Thus everyone should beware lest he has in his heart a dream and fancy instead of faith, and thus deceives himself. This he will not learn anywhere as well as in doing the works of love. As Christ also gives the same sign and says: “By this shall all men know that ye are my disciples, if ye have love one to another.” John 13:35. Therefore St. James means to say:
Beware, if your life is not in the service of others, and you live for yourself, and care nothing for your neighbor, then your faith is certainly nothing; for it does not do what Christ has done for him. Yea, he does not believe that Christ has done good to him, or he would not omit to do good to his neighbor.
This St. Paul also requires, 1 Corinthians 13:2: “If I have all faith, so as to remove mountains, but have not love, I am nothing.” This explains the whole matter, not that faith is insufficient to make us pious, but that a Christian life must embrace and never separate these two, faith and love.
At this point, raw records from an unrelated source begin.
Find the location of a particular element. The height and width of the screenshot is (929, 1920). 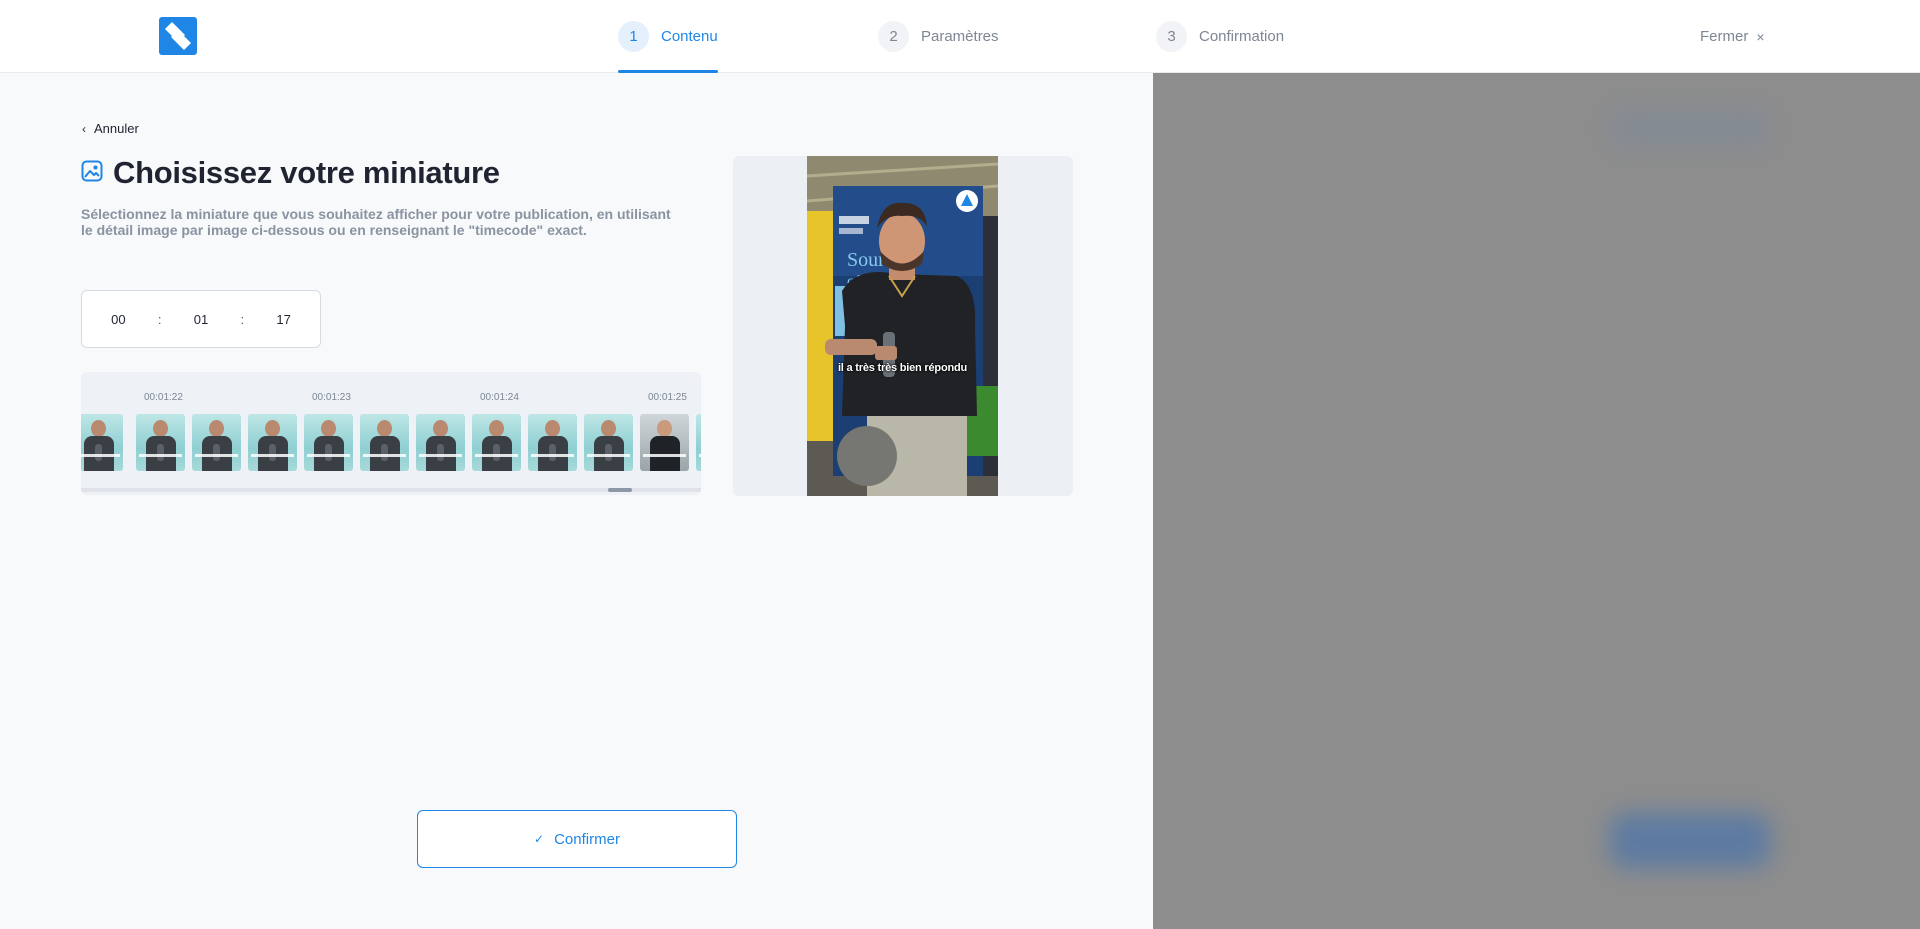

cancel-link: ‹ Annuler is located at coordinates (110, 128).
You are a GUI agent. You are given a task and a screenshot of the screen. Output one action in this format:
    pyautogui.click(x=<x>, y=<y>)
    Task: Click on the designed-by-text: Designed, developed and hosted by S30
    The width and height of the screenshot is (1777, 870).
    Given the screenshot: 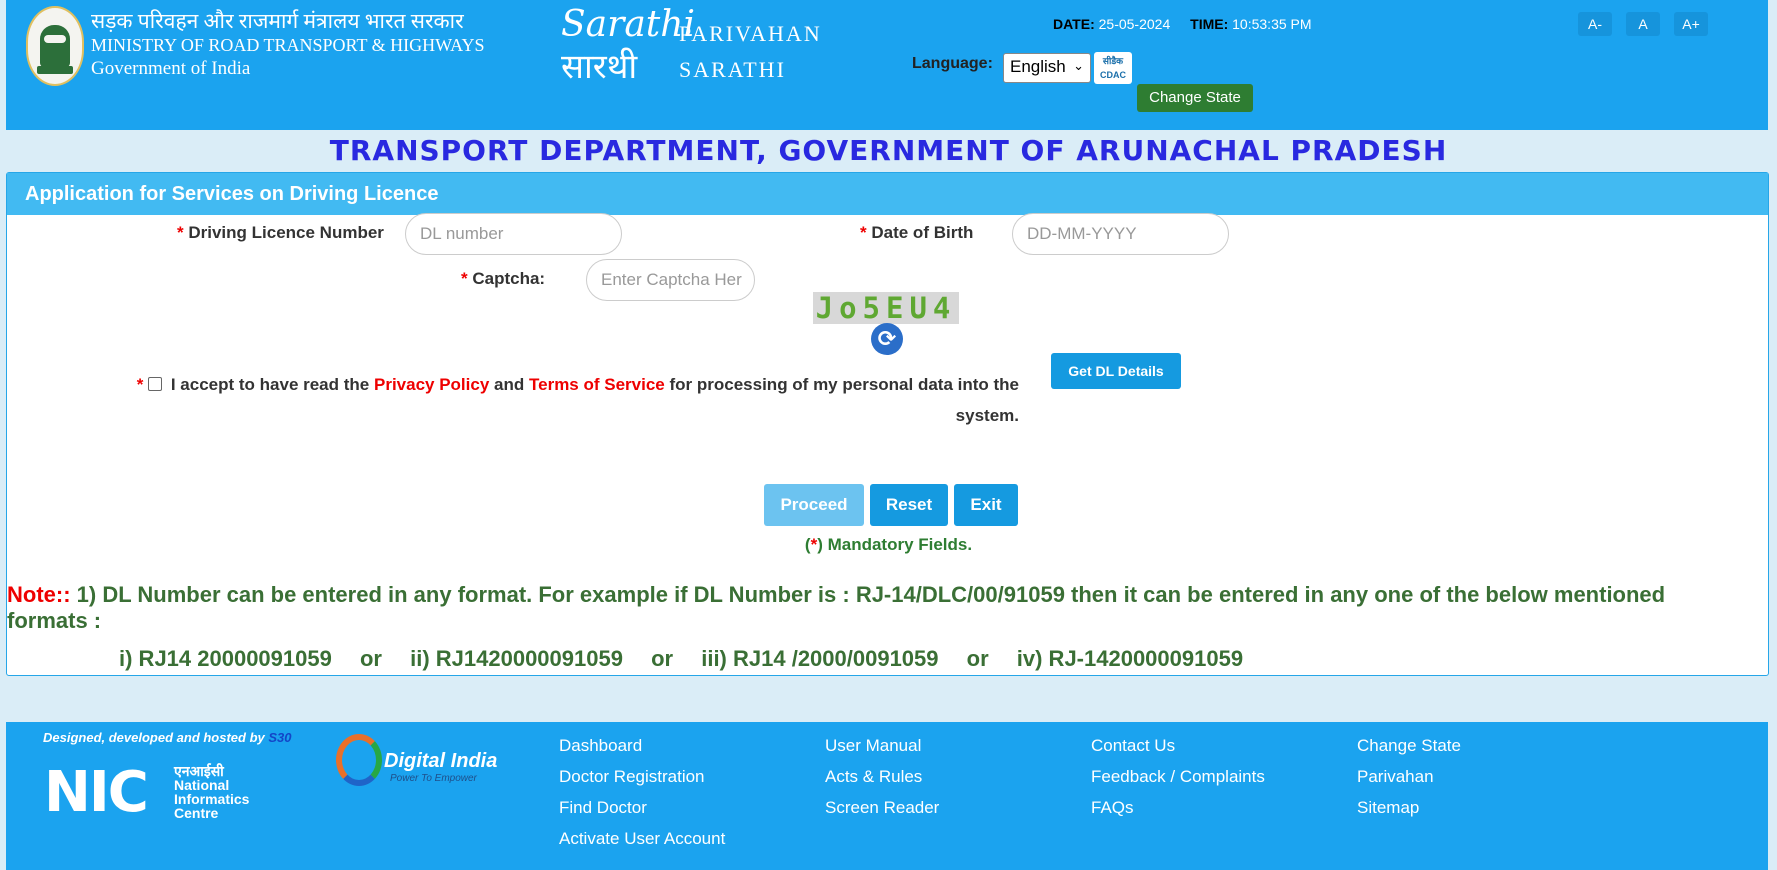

But the presumptuous undertake to separate them, they want only to believe and not to love, they despise their neighbor, and yet pretend to have Christ. This is false and must fail.
Thus we say, too, that faith is everything and it saves us, that a man needs no more for his salvation. Yet he is on this account not idle, but labors much, all however for the benefit of his neighbor, and not for himself; for he does not need it, he has enough in Christ. If, however, he does not do this, he is certainly not right. And this his work is his love. But the blind guides want to teach that works are necessary, that the worker needs them for his salvation. This is the chief perversion, the error of all errors, for by this they destroy both faith and love, the entire Christian nature and example. They take the work from the neighbor, and give it to the person himself doing it, as though he needed it. Here faith cannot live, for he knows that his work is not necessary and helpful for himself, but only for his neighbor. Thus they are opposed to each other; faith casts the works from itself on the neighbor through love; but the blind teachers tear them from the neighbor, and apply them to their own persons, and thus choke and dampen both love and faith, and cause man only to love himself and to seek only his own salvation and trust in his own works. From this evil must follow dull consciences and much self-chosen work, building churches, much praying, the saints’ fasting and the like, which are beneficial to no one, and all misery and misfortune must follow, as is at present evident in the cloisters, monasteries and high schools.]